Marilyn scowled. 'Well, she said she had a miscarriage but my mother never believed she was pregnant in the first place. It seemed very convenient that she lost it the moment there was a wedding band on her finger. '
'How come they never had any more?'
'I don’t know. For whatever reason Brenda never got pregnant again. I wouldn't be surprised if she was using contraceptives on the side.'
'Oh, Marilyn, she wouldn't . . . would she?' The skeletons tumbling out of the Clarke closet had Ellie enthralled.
'I wouldn't put anything past Brenda,' Marilyn was saying bitterly. 'She was never interested in children and having a bunch of lively babies to look after would have been too much like hard work to her.'
'And you resented that because you wanted children so much,' Ellie’s eyes were full of sympathy.

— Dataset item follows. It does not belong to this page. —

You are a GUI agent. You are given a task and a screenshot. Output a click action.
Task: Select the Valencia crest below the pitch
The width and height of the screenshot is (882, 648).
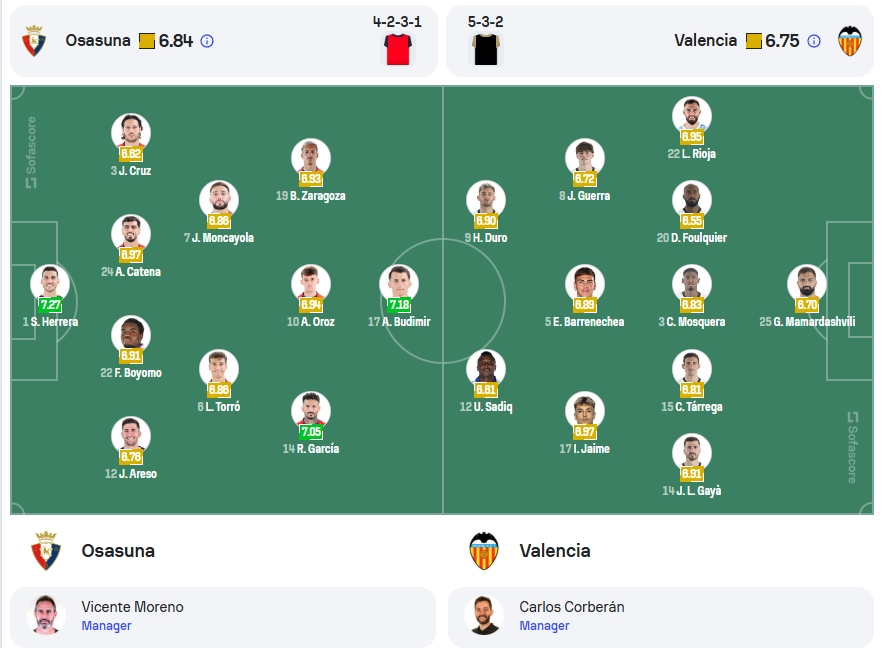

Marilyn shook her head impatiently. 'Oh, that's all in the past and it should be left there. Now let’s get back to my will. I know I should have made one when Tommy died. Still, better late than never. How complicated is it?'
Ellie shrugged. 'As complicated as you want to make it.'
'Well, if I leave something to Paul, can I make sure that Brenda can't touch it? And what about poor Karen? Could I leave money to her and not to Robert?'
'But he's your brother.' Ellie protested half-heartedly. She didn't particularly like Uncle Robert. He was a cold man with little or no sense of humour. In fact he was nothing like his three siblings.
‘I don't care,’ Marilyn was saying, her mouth set in a determined line. ‘He wouldn't bother keeping in touch at all if he didn’t think I was worth a few bob. But I would like to leave something to Karen. She deserves a bloody medal for staying with him. And as for those boys of his. Lord, they're only kids and already they treat her like dirt. Talk about chips off the old block.'
'How on earth did Aunt Karen marry him in the first place?' Ellie asked, mystified. ‘They’re so very different.’
‘I suppose she must have loved him. There's no accounting for taste. Mother was thrilled with the match. She thought Karen might be able to soften Robert. Hah! Some hope!’
'Well, it's your money and you can leave it to whomever you want but Robert could still contest the will after . . .'
'After I've kicked the bucket.' Marilyn finished the sentence. 'But he wouldn't win, would he?'
'Maybe not but he could tie up the estate for months, maybe even years.'
'Oh no, I'm not having that!'
'There's not much you can do about it. Of course it will be harder to contest if the will has been drawn up properly and it's proven that you were of sound mind when you signed it.'
'Now that could be a problem! Oh, but seriously, love. I don't want any fighting after I'm gone. That would be terrible.'
Ellie chewed thoughtfully on a ginger nut. ‘You could divide up your estate before-' 'What was that?'
‘I’m not sure but maybe you could divide up your estate before you died instead. That would save on death duties and inheritance tax too.'
'Lord, I'd forgotten all about them. Bloody ridiculous! You try and do something nice for the people you love and you end up costing them money.'
Ellie grinned. 'That's the trouble with being a wealthy woman!'
Marilyn laughed. 'Who'd have thought there'd be so much money in disposable bedpans! My Tommy was way ahead of his time. So what do you think I should do, love?'
Ellie stood up. 'Nothing. You must think long and hard about all this. It’s a big decision. I’ll talk to my boss and see if he has any ideas. The gift idea probably isn't realistic. You can’t afford to give all your worldly goods away now. You could live for another thirty years.'
Marilyn shuddered. 'God forbid!'
'Look sleep on it and phone me if you've any questions.'
'I will love, thanks. Oh, by the way, I won't be using your firm.'
Marilyn laughed. ‘Don’t look at me like that! Obviously you're going to be one of the beneficiaries and Robert would immediately be suspicious if your firm had handled everything.'
'Of course you're right. Well, I can recommend someone else if you like . . .'
'Okay then. See you on Saturday.' She dropped a kiss on Marilyn's forehead.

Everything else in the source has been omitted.